→ WORK REQUIRED
Where does the string "computer" occur in the entries below? Copy every line where it does.

→ INFORMATION GIVEN
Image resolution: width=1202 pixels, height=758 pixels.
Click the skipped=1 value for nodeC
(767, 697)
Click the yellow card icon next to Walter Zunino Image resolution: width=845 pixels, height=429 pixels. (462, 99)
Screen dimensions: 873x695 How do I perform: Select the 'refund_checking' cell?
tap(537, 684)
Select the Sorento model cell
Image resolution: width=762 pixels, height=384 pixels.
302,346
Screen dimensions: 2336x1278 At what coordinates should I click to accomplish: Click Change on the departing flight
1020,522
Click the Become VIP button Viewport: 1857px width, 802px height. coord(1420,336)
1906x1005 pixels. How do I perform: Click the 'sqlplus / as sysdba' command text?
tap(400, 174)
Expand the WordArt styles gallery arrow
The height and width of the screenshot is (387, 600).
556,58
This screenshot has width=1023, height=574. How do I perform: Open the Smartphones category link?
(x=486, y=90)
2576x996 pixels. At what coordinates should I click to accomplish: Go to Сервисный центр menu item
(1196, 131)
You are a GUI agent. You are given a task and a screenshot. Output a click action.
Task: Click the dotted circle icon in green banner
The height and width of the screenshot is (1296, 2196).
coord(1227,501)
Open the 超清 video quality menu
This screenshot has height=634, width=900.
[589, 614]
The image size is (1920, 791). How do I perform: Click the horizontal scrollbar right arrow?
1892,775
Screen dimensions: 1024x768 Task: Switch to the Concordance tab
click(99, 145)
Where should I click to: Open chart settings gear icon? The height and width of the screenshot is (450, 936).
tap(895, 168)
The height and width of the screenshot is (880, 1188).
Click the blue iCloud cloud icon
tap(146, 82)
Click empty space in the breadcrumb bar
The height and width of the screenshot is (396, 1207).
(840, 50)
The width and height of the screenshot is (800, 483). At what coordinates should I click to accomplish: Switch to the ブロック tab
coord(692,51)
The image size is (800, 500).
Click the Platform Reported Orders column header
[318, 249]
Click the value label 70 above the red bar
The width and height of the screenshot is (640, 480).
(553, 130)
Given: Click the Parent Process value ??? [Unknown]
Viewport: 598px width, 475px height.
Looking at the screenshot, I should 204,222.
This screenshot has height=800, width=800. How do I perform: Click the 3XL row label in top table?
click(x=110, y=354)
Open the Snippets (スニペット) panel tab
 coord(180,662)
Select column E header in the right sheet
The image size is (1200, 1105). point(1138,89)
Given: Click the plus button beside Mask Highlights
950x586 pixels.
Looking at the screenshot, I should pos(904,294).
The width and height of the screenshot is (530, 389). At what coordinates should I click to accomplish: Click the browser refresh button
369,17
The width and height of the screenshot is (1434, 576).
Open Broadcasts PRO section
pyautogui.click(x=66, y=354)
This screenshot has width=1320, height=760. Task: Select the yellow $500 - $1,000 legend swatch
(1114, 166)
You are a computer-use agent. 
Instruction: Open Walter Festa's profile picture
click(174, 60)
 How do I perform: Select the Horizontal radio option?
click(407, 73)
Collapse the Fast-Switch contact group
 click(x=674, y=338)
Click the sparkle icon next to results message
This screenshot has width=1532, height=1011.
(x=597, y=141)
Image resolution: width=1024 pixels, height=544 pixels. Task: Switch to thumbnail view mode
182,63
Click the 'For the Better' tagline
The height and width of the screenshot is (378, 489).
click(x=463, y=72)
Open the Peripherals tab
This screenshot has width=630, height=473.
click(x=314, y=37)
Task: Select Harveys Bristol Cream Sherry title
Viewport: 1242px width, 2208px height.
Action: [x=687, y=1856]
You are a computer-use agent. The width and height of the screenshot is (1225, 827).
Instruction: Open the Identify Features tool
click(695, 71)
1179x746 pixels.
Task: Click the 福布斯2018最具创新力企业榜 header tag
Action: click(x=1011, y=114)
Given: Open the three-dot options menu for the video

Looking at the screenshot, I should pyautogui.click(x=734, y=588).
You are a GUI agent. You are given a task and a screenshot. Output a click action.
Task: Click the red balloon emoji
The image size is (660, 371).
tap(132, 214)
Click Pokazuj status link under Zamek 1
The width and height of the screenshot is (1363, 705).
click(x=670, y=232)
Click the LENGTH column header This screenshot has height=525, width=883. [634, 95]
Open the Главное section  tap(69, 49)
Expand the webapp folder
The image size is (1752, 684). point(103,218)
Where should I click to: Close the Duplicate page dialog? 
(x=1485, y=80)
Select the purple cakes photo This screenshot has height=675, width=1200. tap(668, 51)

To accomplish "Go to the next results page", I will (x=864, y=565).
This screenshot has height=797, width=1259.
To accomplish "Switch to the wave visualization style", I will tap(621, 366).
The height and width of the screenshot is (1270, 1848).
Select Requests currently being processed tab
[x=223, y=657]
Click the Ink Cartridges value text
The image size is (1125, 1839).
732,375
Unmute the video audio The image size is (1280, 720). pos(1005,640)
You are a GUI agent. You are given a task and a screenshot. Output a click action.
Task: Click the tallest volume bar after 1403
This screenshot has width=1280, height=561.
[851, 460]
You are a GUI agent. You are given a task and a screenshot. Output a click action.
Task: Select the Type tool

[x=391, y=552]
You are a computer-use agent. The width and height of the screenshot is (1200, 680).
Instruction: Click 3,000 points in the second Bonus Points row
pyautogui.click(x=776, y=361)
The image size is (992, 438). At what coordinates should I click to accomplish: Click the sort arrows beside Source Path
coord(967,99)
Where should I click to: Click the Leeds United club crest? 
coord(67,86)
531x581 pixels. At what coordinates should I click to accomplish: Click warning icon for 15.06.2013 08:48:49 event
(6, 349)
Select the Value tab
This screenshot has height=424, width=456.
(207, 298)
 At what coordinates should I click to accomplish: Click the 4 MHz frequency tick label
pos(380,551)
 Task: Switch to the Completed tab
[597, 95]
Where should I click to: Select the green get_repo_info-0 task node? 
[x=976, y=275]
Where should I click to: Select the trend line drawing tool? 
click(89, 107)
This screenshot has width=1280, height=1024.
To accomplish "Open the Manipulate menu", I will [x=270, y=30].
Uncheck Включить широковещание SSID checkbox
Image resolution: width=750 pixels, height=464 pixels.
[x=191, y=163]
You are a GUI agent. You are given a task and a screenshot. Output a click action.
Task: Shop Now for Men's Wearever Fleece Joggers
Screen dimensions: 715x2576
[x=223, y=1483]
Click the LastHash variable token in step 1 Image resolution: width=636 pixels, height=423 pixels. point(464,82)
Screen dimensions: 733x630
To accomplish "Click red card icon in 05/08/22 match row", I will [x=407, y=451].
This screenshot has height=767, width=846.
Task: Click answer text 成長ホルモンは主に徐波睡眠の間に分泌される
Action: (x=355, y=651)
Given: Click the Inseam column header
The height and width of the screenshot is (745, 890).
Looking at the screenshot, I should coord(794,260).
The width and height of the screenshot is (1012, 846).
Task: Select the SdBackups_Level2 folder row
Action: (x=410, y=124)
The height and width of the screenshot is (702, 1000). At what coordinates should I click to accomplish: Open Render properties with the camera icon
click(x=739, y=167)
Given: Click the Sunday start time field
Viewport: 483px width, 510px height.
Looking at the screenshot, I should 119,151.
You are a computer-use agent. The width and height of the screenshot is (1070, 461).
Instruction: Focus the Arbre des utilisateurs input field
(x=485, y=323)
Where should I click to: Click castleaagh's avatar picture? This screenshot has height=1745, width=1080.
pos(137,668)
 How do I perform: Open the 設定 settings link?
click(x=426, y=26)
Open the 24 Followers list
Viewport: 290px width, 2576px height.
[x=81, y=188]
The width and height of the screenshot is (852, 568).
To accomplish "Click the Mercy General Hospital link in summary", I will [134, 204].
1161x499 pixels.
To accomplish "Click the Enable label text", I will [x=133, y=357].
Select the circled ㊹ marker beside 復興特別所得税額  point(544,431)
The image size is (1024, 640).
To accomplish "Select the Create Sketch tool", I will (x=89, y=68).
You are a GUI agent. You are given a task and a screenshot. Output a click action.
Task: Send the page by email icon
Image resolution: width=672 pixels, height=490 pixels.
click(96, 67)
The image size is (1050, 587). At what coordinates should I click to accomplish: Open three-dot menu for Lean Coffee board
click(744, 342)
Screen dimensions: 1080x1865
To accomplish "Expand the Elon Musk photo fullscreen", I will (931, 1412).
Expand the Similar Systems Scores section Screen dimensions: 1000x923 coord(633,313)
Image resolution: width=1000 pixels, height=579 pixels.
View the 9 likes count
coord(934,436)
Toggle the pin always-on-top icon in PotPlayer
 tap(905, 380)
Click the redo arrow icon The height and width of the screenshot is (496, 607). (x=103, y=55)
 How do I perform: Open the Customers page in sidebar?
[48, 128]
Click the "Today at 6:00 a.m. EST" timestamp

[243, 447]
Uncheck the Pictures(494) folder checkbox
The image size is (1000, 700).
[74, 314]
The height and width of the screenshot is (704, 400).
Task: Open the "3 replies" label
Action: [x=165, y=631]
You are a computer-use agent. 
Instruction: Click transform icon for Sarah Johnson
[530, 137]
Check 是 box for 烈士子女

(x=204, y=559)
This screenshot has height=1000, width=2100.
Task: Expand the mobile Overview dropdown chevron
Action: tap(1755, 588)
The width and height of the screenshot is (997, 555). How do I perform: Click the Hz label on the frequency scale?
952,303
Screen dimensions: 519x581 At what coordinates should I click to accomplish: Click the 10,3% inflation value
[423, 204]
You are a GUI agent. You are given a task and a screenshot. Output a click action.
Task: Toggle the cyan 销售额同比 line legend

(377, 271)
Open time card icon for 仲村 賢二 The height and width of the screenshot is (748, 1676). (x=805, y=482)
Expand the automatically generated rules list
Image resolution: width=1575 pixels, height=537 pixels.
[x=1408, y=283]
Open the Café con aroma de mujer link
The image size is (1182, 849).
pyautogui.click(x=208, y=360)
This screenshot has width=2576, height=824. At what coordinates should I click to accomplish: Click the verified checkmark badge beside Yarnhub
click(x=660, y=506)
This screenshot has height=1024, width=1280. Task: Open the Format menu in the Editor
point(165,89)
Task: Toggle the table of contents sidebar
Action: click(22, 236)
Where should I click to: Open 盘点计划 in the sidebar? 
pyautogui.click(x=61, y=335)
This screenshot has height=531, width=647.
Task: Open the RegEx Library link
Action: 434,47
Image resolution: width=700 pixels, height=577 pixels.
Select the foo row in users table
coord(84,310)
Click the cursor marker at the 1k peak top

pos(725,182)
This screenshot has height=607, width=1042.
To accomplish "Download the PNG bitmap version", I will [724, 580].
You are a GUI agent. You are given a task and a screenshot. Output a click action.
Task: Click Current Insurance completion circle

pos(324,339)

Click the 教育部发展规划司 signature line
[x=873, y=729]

→ ANSWER TO THE PROBLEM
You are a computer-use agent. 
You are a computer-use agent. The width and height of the screenshot is (1225, 827).
You are a computer-use agent. The width and height of the screenshot is (1200, 680).
You are a computer-use agent. The width and height of the screenshot is (1070, 461).
You are a computer-use agent. 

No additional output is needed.